======== INFORMATION SHOWN

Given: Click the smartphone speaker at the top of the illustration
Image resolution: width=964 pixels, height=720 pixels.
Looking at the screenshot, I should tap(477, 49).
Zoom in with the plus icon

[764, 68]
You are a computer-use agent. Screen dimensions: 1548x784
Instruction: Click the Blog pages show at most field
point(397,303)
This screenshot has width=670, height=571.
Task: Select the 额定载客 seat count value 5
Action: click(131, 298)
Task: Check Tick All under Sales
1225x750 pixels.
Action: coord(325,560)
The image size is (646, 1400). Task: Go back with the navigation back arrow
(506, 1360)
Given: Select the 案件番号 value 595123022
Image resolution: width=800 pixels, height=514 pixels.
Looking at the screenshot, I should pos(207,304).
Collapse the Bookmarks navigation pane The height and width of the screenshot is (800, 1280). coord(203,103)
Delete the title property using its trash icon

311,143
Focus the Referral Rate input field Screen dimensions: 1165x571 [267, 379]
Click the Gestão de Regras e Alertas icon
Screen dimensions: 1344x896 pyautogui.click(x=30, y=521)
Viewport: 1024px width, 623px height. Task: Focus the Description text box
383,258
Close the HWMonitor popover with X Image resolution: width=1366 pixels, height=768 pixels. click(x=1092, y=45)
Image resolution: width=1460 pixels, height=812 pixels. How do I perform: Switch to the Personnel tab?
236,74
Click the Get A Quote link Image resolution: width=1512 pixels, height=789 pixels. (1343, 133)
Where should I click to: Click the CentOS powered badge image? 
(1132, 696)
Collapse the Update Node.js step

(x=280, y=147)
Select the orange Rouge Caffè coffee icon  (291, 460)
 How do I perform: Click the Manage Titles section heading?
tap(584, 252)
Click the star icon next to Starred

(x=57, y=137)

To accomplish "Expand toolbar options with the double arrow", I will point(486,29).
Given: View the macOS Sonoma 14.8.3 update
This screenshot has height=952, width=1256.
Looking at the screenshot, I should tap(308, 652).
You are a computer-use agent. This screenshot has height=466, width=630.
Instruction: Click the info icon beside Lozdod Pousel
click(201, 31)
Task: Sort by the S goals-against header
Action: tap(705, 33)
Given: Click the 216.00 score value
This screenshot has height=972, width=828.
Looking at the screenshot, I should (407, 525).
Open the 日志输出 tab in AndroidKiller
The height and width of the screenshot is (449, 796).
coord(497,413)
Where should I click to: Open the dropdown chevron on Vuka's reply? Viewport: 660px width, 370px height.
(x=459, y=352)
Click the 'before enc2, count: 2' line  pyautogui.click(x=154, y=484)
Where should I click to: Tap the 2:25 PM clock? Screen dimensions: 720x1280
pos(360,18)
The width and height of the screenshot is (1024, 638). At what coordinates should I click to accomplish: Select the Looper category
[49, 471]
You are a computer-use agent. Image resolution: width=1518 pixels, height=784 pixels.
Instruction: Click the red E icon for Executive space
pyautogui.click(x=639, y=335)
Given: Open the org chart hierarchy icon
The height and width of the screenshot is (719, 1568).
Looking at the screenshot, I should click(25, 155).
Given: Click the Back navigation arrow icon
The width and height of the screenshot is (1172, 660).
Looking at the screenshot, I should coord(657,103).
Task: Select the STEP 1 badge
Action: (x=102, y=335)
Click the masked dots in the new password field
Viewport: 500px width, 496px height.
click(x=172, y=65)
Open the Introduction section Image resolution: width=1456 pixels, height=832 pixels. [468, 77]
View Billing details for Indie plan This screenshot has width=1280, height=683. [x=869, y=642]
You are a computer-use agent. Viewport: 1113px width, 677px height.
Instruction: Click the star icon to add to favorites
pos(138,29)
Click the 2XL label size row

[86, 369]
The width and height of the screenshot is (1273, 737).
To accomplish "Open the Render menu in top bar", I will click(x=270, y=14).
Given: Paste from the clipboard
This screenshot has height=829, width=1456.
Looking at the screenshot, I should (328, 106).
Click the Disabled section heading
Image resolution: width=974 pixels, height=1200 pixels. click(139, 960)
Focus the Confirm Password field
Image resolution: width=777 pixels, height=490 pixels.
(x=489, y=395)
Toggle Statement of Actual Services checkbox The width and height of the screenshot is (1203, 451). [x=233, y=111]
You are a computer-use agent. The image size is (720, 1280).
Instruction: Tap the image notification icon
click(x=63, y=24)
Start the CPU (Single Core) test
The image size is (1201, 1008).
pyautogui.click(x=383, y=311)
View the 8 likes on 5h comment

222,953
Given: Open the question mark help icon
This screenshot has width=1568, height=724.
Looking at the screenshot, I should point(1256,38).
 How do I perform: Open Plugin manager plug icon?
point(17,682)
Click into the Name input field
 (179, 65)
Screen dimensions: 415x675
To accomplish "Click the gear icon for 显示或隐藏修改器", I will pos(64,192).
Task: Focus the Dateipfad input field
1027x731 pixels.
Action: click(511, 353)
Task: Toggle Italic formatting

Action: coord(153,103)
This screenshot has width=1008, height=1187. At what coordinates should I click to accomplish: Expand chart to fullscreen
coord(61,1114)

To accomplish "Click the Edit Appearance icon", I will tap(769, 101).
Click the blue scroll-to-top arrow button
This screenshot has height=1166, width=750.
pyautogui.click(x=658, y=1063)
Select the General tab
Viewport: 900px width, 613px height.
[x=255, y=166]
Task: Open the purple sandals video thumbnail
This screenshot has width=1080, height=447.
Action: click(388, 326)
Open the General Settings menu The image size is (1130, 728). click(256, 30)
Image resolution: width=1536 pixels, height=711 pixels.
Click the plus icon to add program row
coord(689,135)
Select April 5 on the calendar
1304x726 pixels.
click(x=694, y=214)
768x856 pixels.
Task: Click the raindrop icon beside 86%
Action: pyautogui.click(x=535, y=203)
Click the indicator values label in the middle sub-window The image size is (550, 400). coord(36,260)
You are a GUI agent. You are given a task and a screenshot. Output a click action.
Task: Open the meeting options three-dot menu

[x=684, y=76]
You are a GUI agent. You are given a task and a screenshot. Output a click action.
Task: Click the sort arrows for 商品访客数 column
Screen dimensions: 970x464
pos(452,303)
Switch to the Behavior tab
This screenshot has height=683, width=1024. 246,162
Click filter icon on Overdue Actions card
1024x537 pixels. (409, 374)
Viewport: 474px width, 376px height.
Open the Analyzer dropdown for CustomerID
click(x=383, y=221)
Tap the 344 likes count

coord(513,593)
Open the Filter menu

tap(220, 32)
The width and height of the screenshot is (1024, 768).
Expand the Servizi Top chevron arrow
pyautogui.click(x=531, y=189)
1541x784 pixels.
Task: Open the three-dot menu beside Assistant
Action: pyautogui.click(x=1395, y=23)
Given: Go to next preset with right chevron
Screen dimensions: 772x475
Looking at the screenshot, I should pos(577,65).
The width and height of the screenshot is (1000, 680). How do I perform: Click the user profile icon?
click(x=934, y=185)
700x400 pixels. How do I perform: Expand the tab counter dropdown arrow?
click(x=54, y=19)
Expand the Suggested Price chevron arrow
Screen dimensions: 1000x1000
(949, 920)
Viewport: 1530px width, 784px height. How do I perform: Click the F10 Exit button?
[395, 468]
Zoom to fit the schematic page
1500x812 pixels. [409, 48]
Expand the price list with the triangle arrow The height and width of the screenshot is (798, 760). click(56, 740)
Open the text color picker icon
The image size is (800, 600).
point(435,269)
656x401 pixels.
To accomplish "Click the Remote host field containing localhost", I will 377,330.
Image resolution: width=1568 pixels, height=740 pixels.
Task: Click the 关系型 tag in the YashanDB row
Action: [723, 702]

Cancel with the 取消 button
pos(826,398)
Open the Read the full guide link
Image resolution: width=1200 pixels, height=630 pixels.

================

> [YOUR TASK]: Retype all of the lines above, keeping every character, space, and line break the same.

> [FINAL RESULT]:
Given: Click the smartphone speaker at the top of the illustration
Image resolution: width=964 pixels, height=720 pixels.
Looking at the screenshot, I should tap(477, 49).
Zoom in with the plus icon

[764, 68]
You are a computer-use agent. Screen dimensions: 1548x784
Instruction: Click the Blog pages show at most field
point(397,303)
This screenshot has width=670, height=571.
Task: Select the 额定载客 seat count value 5
Action: click(131, 298)
Task: Check Tick All under Sales
1225x750 pixels.
Action: coord(325,560)
The image size is (646, 1400). Task: Go back with the navigation back arrow
(506, 1360)
Given: Select the 案件番号 value 595123022
Image resolution: width=800 pixels, height=514 pixels.
Looking at the screenshot, I should pos(207,304).
Collapse the Bookmarks navigation pane The height and width of the screenshot is (800, 1280). coord(203,103)
Delete the title property using its trash icon

311,143
Focus the Referral Rate input field Screen dimensions: 1165x571 [267, 379]
Click the Gestão de Regras e Alertas icon
Screen dimensions: 1344x896 pyautogui.click(x=30, y=521)
Viewport: 1024px width, 623px height. Task: Focus the Description text box
383,258
Close the HWMonitor popover with X Image resolution: width=1366 pixels, height=768 pixels. click(x=1092, y=45)
Image resolution: width=1460 pixels, height=812 pixels. How do I perform: Switch to the Personnel tab?
236,74
Click the Get A Quote link Image resolution: width=1512 pixels, height=789 pixels. (1343, 133)
Where should I click to: Click the CentOS powered badge image? 
(1132, 696)
Collapse the Update Node.js step

(x=280, y=147)
Select the orange Rouge Caffè coffee icon  (291, 460)
 How do I perform: Click the Manage Titles section heading?
tap(584, 252)
Click the star icon next to Starred

(x=57, y=137)

To accomplish "Expand toolbar options with the double arrow", I will point(486,29).
Given: View the macOS Sonoma 14.8.3 update
This screenshot has height=952, width=1256.
Looking at the screenshot, I should tap(308, 652).
You are a computer-use agent. This screenshot has height=466, width=630.
Instruction: Click the info icon beside Lozdod Pousel
click(201, 31)
Task: Sort by the S goals-against header
Action: tap(705, 33)
Given: Click the 216.00 score value
This screenshot has height=972, width=828.
Looking at the screenshot, I should (407, 525).
Open the 日志输出 tab in AndroidKiller
The height and width of the screenshot is (449, 796).
coord(497,413)
Where should I click to: Open the dropdown chevron on Vuka's reply? Viewport: 660px width, 370px height.
(x=459, y=352)
Click the 'before enc2, count: 2' line  pyautogui.click(x=154, y=484)
Where should I click to: Tap the 2:25 PM clock? Screen dimensions: 720x1280
pos(360,18)
The width and height of the screenshot is (1024, 638). At what coordinates should I click to accomplish: Select the Looper category
[49, 471]
You are a computer-use agent. Image resolution: width=1518 pixels, height=784 pixels.
Instruction: Click the red E icon for Executive space
pyautogui.click(x=639, y=335)
Given: Open the org chart hierarchy icon
The height and width of the screenshot is (719, 1568).
Looking at the screenshot, I should click(25, 155).
Given: Click the Back navigation arrow icon
The width and height of the screenshot is (1172, 660).
Looking at the screenshot, I should coord(657,103).
Task: Select the STEP 1 badge
Action: (x=102, y=335)
Click the masked dots in the new password field
Viewport: 500px width, 496px height.
click(x=172, y=65)
Open the Introduction section Image resolution: width=1456 pixels, height=832 pixels. [468, 77]
View Billing details for Indie plan This screenshot has width=1280, height=683. [x=869, y=642]
You are a computer-use agent. Viewport: 1113px width, 677px height.
Instruction: Click the star icon to add to favorites
pos(138,29)
Click the 2XL label size row

[86, 369]
The width and height of the screenshot is (1273, 737).
To accomplish "Open the Render menu in top bar", I will click(x=270, y=14).
Given: Paste from the clipboard
This screenshot has height=829, width=1456.
Looking at the screenshot, I should (328, 106).
Click the Disabled section heading
Image resolution: width=974 pixels, height=1200 pixels. click(139, 960)
Focus the Confirm Password field
Image resolution: width=777 pixels, height=490 pixels.
(x=489, y=395)
Toggle Statement of Actual Services checkbox The width and height of the screenshot is (1203, 451). [x=233, y=111]
You are a computer-use agent. The image size is (720, 1280).
Instruction: Tap the image notification icon
click(x=63, y=24)
Start the CPU (Single Core) test
The image size is (1201, 1008).
pyautogui.click(x=383, y=311)
View the 8 likes on 5h comment

222,953
Given: Open the question mark help icon
This screenshot has width=1568, height=724.
Looking at the screenshot, I should point(1256,38).
 How do I perform: Open Plugin manager plug icon?
point(17,682)
Click into the Name input field
 (179, 65)
Screen dimensions: 415x675
To accomplish "Click the gear icon for 显示或隐藏修改器", I will pos(64,192).
Task: Focus the Dateipfad input field
1027x731 pixels.
Action: click(511, 353)
Task: Toggle Italic formatting

Action: coord(153,103)
This screenshot has width=1008, height=1187. At what coordinates should I click to accomplish: Expand chart to fullscreen
coord(61,1114)

To accomplish "Click the Edit Appearance icon", I will tap(769, 101).
Click the blue scroll-to-top arrow button
This screenshot has height=1166, width=750.
pyautogui.click(x=658, y=1063)
Select the General tab
Viewport: 900px width, 613px height.
[x=255, y=166]
Task: Open the purple sandals video thumbnail
This screenshot has width=1080, height=447.
Action: click(388, 326)
Open the General Settings menu The image size is (1130, 728). click(256, 30)
Image resolution: width=1536 pixels, height=711 pixels.
Click the plus icon to add program row
coord(689,135)
Select April 5 on the calendar
1304x726 pixels.
click(x=694, y=214)
768x856 pixels.
Task: Click the raindrop icon beside 86%
Action: pyautogui.click(x=535, y=203)
Click the indicator values label in the middle sub-window The image size is (550, 400). coord(36,260)
You are a GUI agent. You are given a task and a screenshot. Output a click action.
Task: Open the meeting options three-dot menu

[x=684, y=76]
You are a GUI agent. You are given a task and a screenshot. Output a click action.
Task: Click the sort arrows for 商品访客数 column
Screen dimensions: 970x464
pos(452,303)
Switch to the Behavior tab
This screenshot has height=683, width=1024. 246,162
Click filter icon on Overdue Actions card
1024x537 pixels. (409, 374)
Viewport: 474px width, 376px height.
Open the Analyzer dropdown for CustomerID
click(x=383, y=221)
Tap the 344 likes count

coord(513,593)
Open the Filter menu

tap(220, 32)
The width and height of the screenshot is (1024, 768).
Expand the Servizi Top chevron arrow
pyautogui.click(x=531, y=189)
1541x784 pixels.
Task: Open the three-dot menu beside Assistant
Action: pyautogui.click(x=1395, y=23)
Given: Go to next preset with right chevron
Screen dimensions: 772x475
Looking at the screenshot, I should pos(577,65).
The width and height of the screenshot is (1000, 680). How do I perform: Click the user profile icon?
click(x=934, y=185)
700x400 pixels. How do I perform: Expand the tab counter dropdown arrow?
click(x=54, y=19)
Expand the Suggested Price chevron arrow
Screen dimensions: 1000x1000
(949, 920)
Viewport: 1530px width, 784px height. How do I perform: Click the F10 Exit button?
[395, 468]
Zoom to fit the schematic page
1500x812 pixels. [409, 48]
Expand the price list with the triangle arrow The height and width of the screenshot is (798, 760). click(56, 740)
Open the text color picker icon
The image size is (800, 600).
point(435,269)
656x401 pixels.
To accomplish "Click the Remote host field containing localhost", I will 377,330.
Image resolution: width=1568 pixels, height=740 pixels.
Task: Click the 关系型 tag in the YashanDB row
Action: [723, 702]

Cancel with the 取消 button
pos(826,398)
Open the Read the full guide link
Image resolution: width=1200 pixels, height=630 pixels.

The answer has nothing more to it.